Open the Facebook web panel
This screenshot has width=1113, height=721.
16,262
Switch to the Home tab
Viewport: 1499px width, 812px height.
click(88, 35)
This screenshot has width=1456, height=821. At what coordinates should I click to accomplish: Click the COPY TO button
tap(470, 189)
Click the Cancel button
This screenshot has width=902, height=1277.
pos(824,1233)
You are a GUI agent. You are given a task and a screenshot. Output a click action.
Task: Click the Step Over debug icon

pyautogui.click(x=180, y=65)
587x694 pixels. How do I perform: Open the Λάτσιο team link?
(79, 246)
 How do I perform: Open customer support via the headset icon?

:::::

WHAT THE EXERCISE ASKS = Reproduce all of the records above word for word, keeping every line in its original order.

EXERCISE RESULT =
Open the Facebook web panel
This screenshot has width=1113, height=721.
16,262
Switch to the Home tab
Viewport: 1499px width, 812px height.
click(88, 35)
This screenshot has width=1456, height=821. At what coordinates should I click to accomplish: Click the COPY TO button
tap(470, 189)
Click the Cancel button
This screenshot has width=902, height=1277.
pos(824,1233)
You are a GUI agent. You are given a task and a screenshot. Output a click action.
Task: Click the Step Over debug icon

pyautogui.click(x=180, y=65)
587x694 pixels. How do I perform: Open the Λάτσιο team link?
(79, 246)
 How do I perform: Open customer support via the headset icon?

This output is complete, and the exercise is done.